_TASK INSTRUCTIONS_:
Please rescale the material below, beginning at the line that has "Mentions Légales (91, 2445)" and stopping after the line that has "More payment options (187, 967)". Give only those lines, every one of them, with each answer coordinate multiplied by 1.35 and rounded to a whole number (halves round up), all other text unchanged and the pictures left out.

--- DATA LINES ---

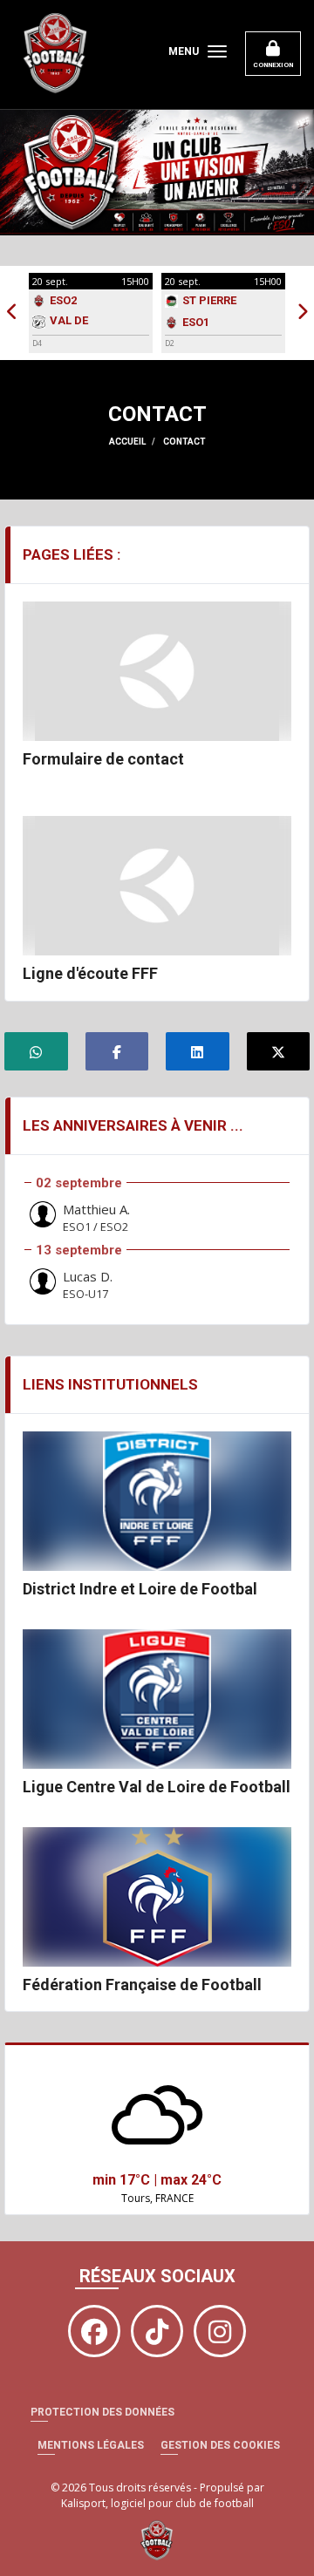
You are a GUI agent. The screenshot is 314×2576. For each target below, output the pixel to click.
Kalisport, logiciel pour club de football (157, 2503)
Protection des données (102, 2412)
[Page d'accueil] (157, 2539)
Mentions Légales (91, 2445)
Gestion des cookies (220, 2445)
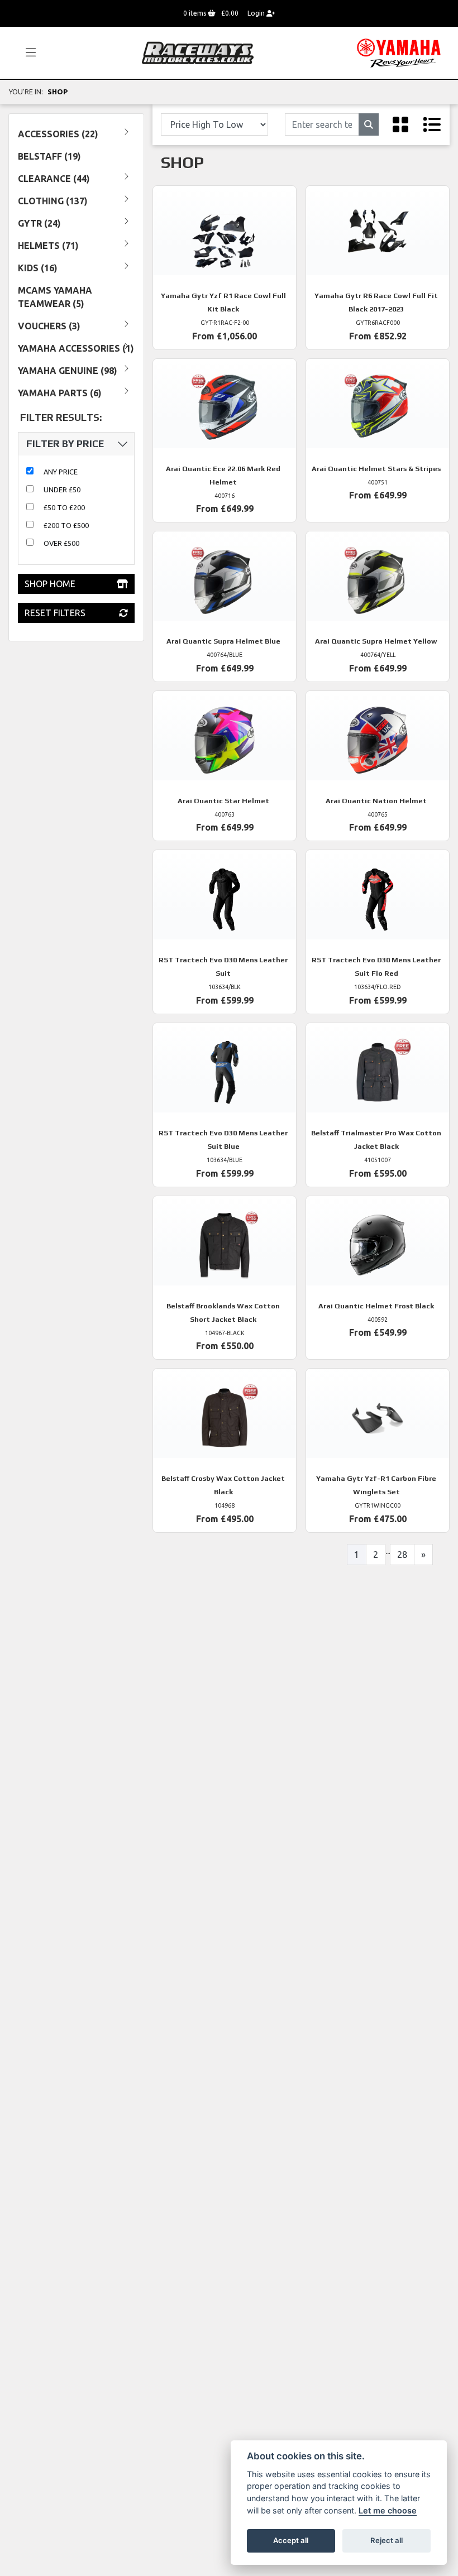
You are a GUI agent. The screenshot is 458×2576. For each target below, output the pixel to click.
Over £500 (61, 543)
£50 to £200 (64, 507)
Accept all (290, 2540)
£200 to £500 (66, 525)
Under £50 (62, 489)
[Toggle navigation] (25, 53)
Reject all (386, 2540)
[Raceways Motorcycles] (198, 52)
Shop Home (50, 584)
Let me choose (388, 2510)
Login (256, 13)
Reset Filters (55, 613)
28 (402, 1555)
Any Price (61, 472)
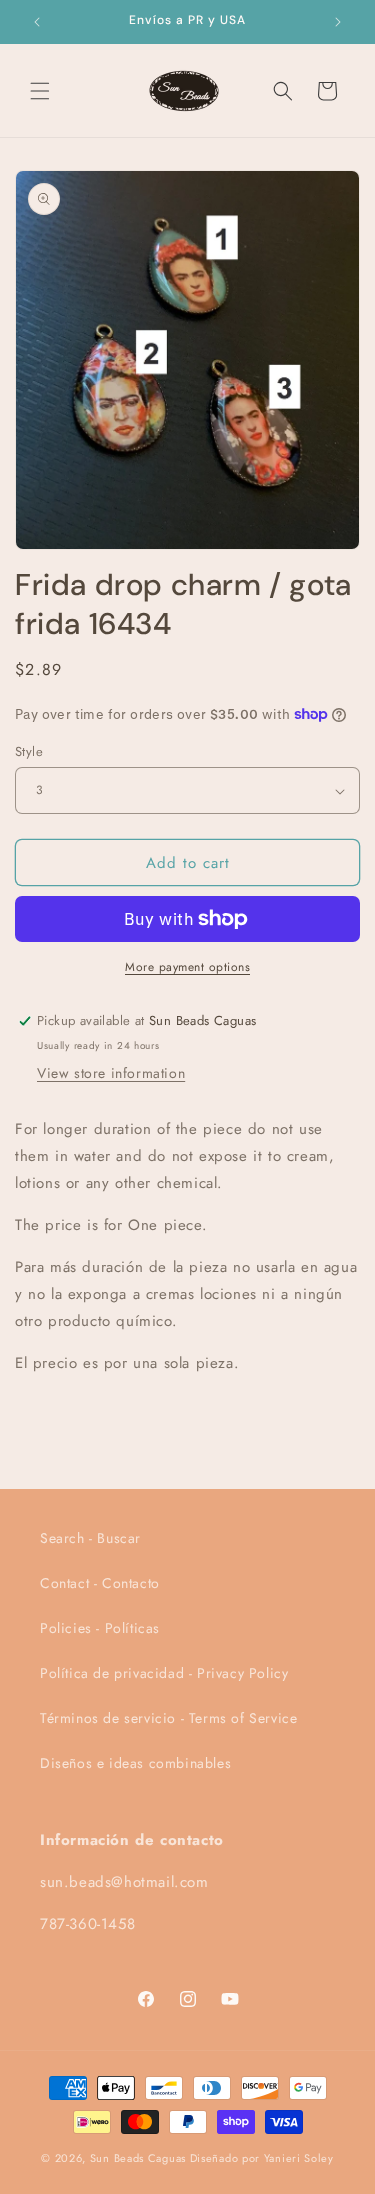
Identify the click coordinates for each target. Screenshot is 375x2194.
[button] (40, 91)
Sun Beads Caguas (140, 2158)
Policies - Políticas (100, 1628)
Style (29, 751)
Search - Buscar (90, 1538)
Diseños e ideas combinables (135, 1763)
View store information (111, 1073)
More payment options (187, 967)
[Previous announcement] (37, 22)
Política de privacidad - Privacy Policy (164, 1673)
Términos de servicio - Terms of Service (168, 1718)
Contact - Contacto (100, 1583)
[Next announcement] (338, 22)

---
--- DATA LINES ---

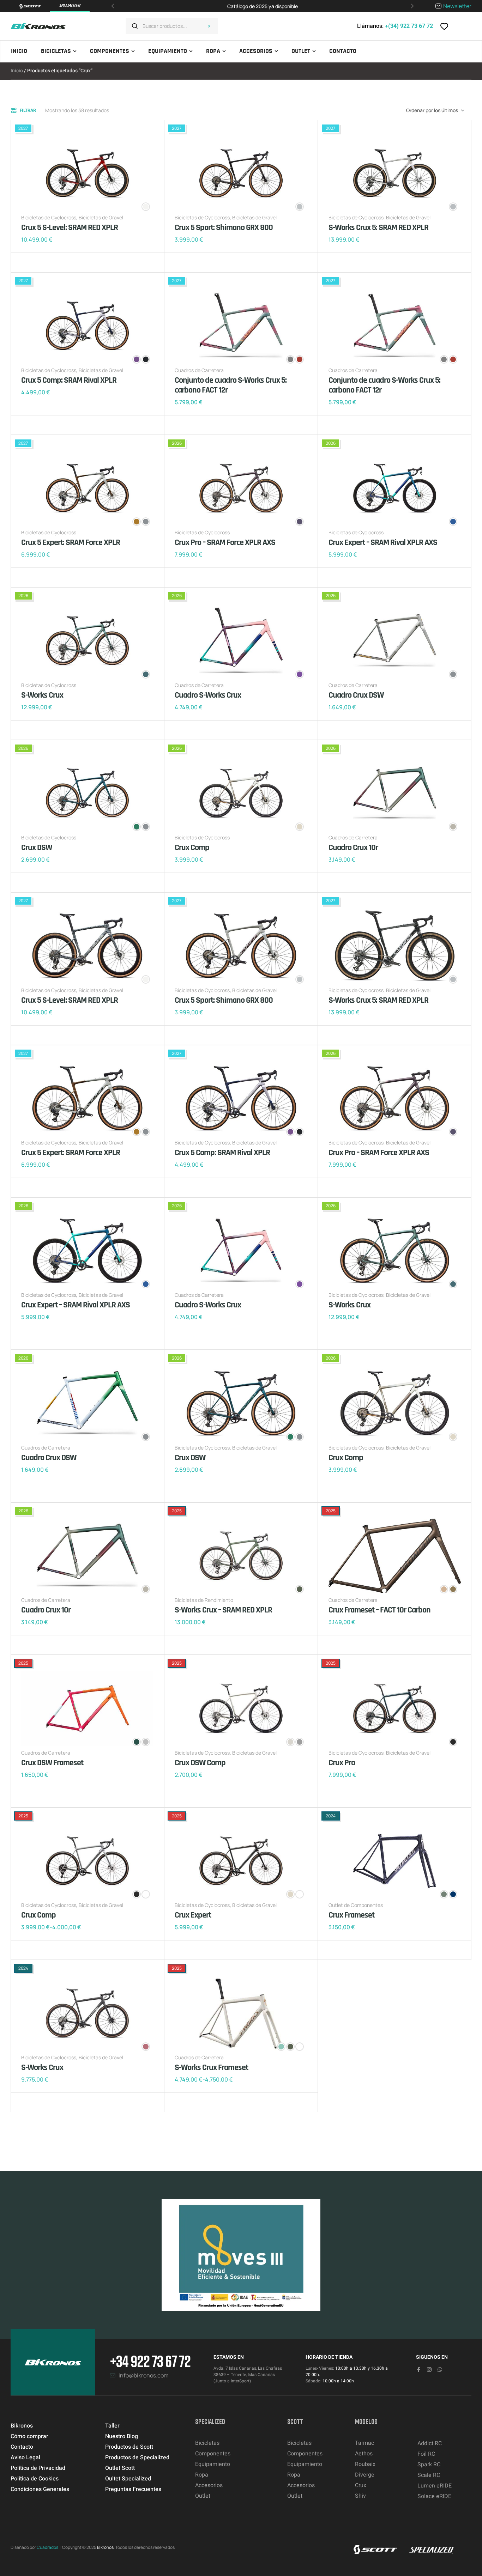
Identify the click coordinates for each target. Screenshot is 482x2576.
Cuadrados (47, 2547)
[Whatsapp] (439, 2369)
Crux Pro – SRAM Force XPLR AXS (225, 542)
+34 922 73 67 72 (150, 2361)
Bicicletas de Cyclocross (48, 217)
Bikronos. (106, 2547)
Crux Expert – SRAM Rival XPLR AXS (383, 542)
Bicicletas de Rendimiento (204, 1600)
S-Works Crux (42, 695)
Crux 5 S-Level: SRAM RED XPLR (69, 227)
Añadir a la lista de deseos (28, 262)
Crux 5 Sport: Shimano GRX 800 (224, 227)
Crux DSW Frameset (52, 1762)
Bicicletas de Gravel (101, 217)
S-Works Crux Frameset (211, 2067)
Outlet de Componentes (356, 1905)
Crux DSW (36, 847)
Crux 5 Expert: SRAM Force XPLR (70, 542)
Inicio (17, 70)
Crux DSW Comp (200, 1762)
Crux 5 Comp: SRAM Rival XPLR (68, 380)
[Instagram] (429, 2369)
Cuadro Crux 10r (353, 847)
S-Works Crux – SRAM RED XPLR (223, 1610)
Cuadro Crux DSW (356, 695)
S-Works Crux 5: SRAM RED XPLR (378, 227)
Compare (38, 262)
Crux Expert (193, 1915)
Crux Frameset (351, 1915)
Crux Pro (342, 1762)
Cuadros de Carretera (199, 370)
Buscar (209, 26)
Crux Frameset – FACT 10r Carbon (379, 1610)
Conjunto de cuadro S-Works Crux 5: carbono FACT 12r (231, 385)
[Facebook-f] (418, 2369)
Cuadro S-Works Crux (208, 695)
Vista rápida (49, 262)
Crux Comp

---
--- DATA LINES ---

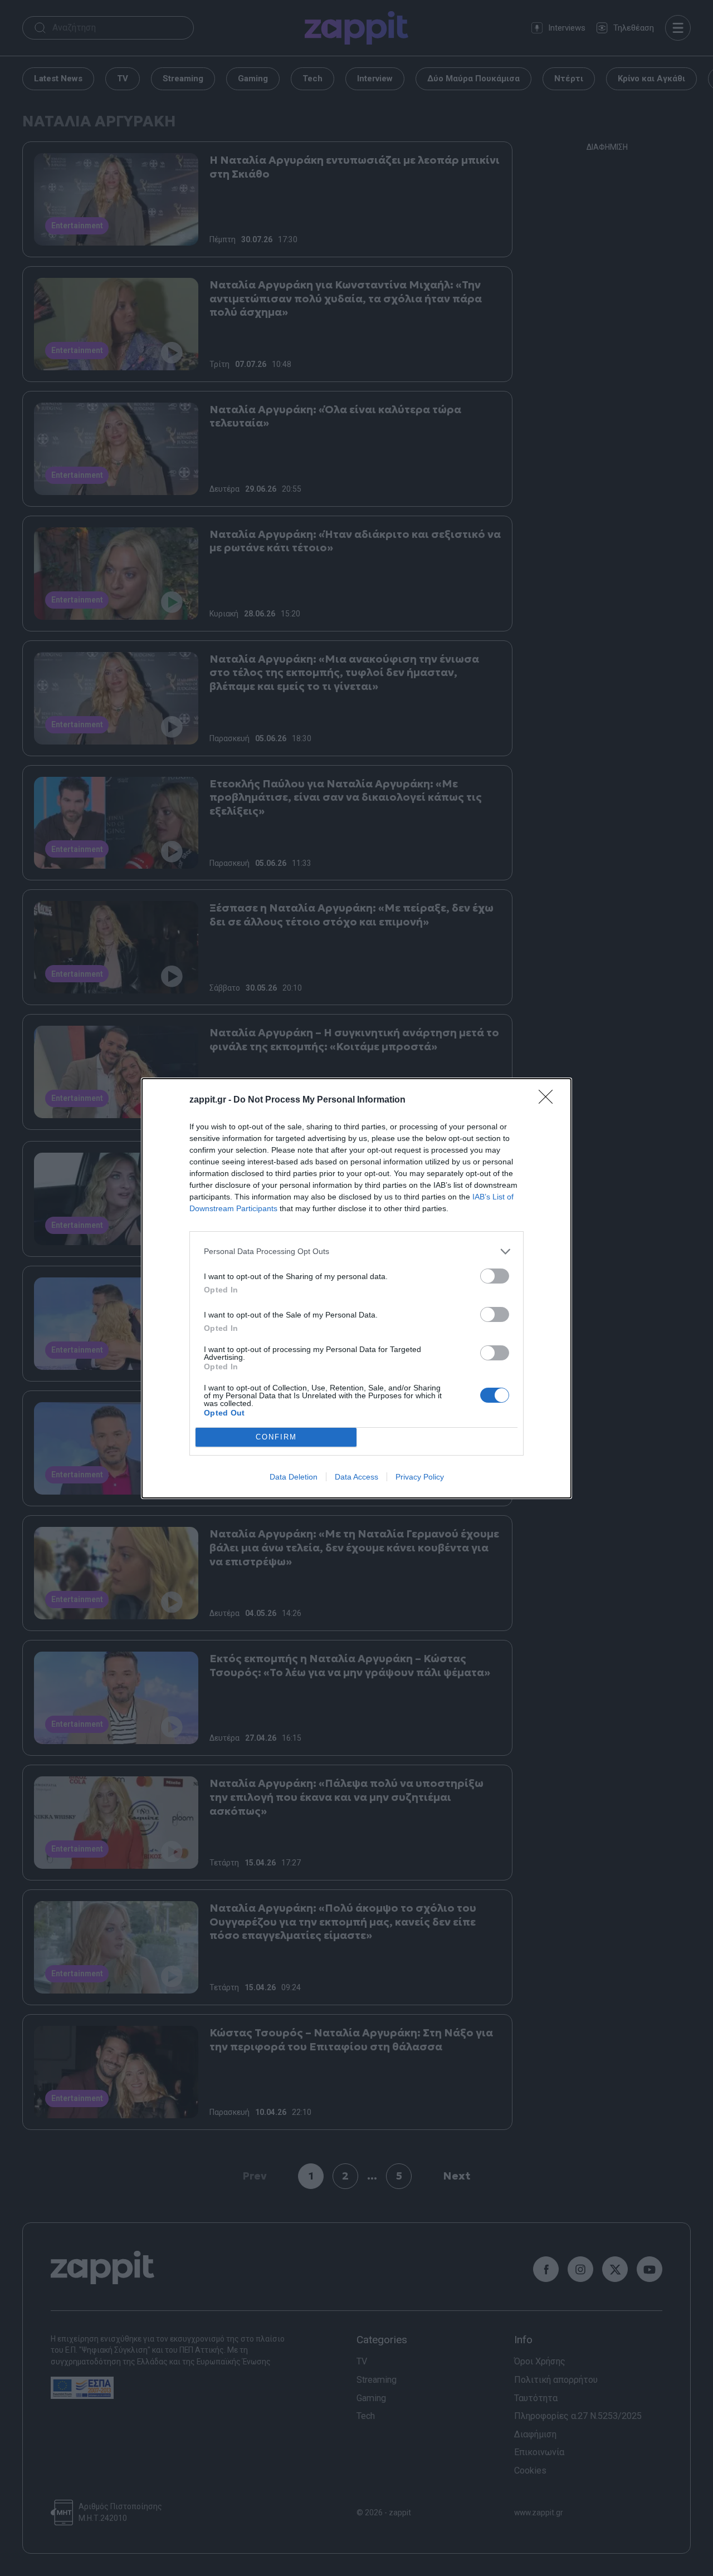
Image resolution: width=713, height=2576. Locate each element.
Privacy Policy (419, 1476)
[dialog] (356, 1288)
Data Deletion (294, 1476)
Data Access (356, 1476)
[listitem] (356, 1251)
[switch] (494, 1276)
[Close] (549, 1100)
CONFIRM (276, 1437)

---

_RESULT FOR THIS EXERCISE_:
Mentions Légales (123, 3301)
Gestion des cookies (297, 3301)
You are a GUI agent. The screenshot is 458×2576. For each target below, output the pixel to click.
Over £500 (82, 733)
£50 to £200 (86, 684)
Accept all (392, 3429)
£200 to £500 (89, 709)
Under £50 (84, 660)
[Toggle navigation] (34, 72)
Reject all (521, 3429)
[Raceways Motorcycles] (267, 70)
Shop Home (68, 788)
Let me choose (524, 3389)
Login (346, 18)
Reset Filters (74, 828)
28 (543, 2099)
Any Price (82, 637)
Identify the click coordinates for each target. Screenshot is 375x2194.
[button] (54, 123)
Sun Beads Caguas (189, 2913)
Policies - Políticas (135, 2198)
Style (39, 1014)
Search - Buscar (122, 2076)
Diseños e ideas combinables (182, 2380)
View store information (150, 1449)
More payment options (252, 1305)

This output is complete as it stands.